* _Records_

•••

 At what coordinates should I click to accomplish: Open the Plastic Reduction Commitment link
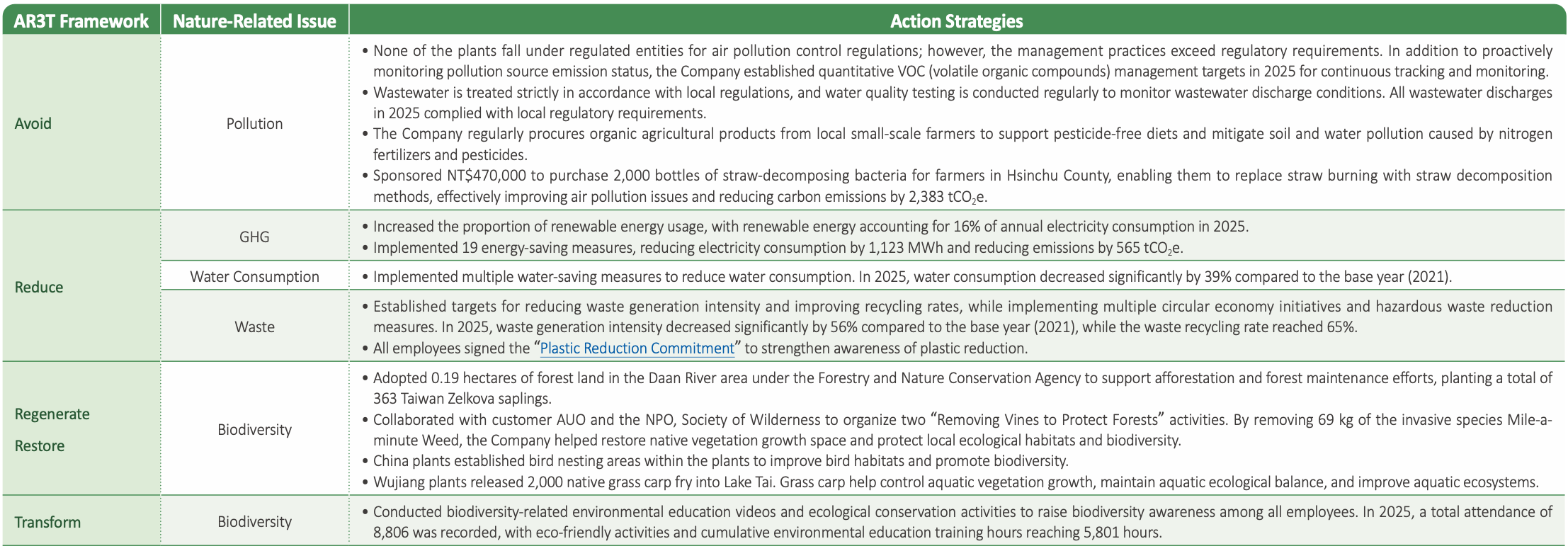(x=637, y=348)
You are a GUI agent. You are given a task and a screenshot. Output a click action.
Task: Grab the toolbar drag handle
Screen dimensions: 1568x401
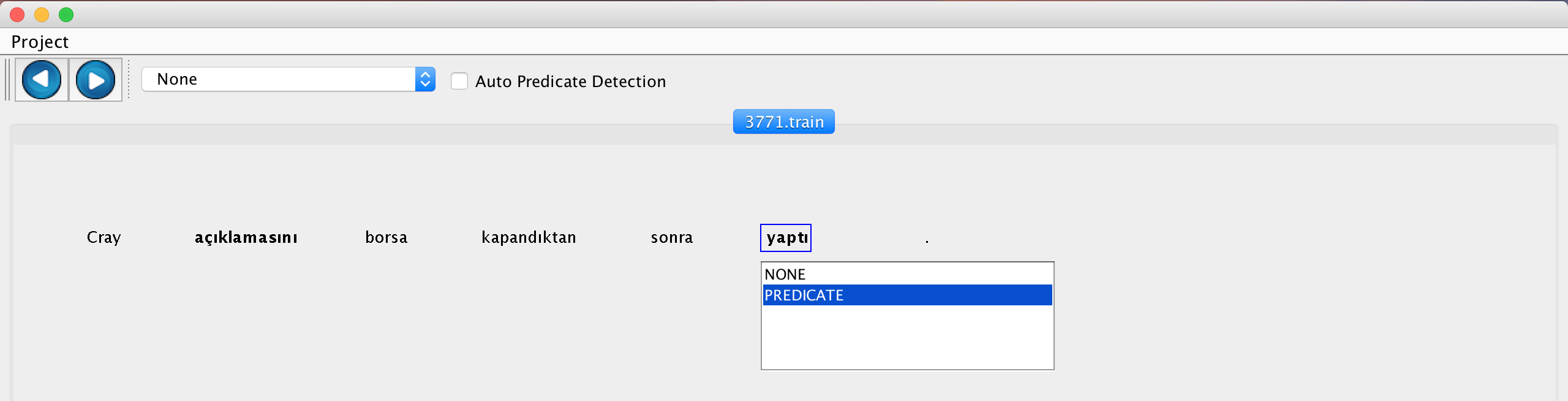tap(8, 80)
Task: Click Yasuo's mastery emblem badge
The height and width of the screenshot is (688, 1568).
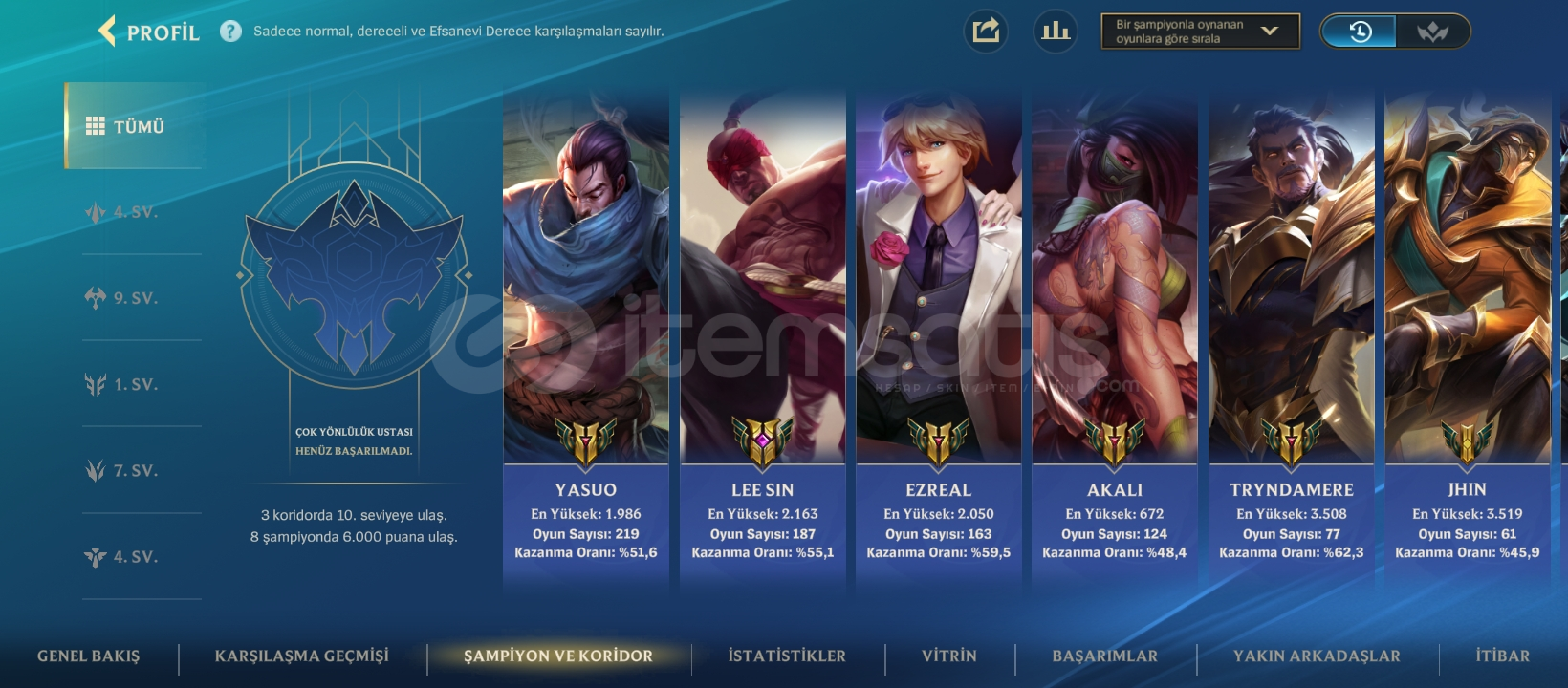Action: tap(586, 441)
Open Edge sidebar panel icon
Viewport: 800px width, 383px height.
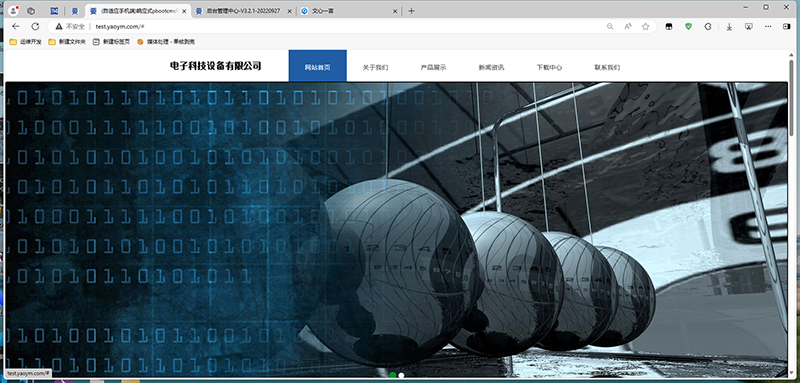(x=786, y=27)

•••

Your output should be the full set of entries above, restated word for word and free of pictures.

* _Exercise response_
 At what coordinates should I click to accomplish: Open the Plastic Reduction Commitment link
(x=637, y=348)
You are a GUI agent. You are given a task and a screenshot. Output a click action.
Task: Grab the toolbar drag handle
Screen dimensions: 1568x401
tap(8, 80)
Task: Click Yasuo's mastery emblem badge
The height and width of the screenshot is (688, 1568).
Action: tap(586, 441)
Open Edge sidebar panel icon
Viewport: 800px width, 383px height.
(x=786, y=27)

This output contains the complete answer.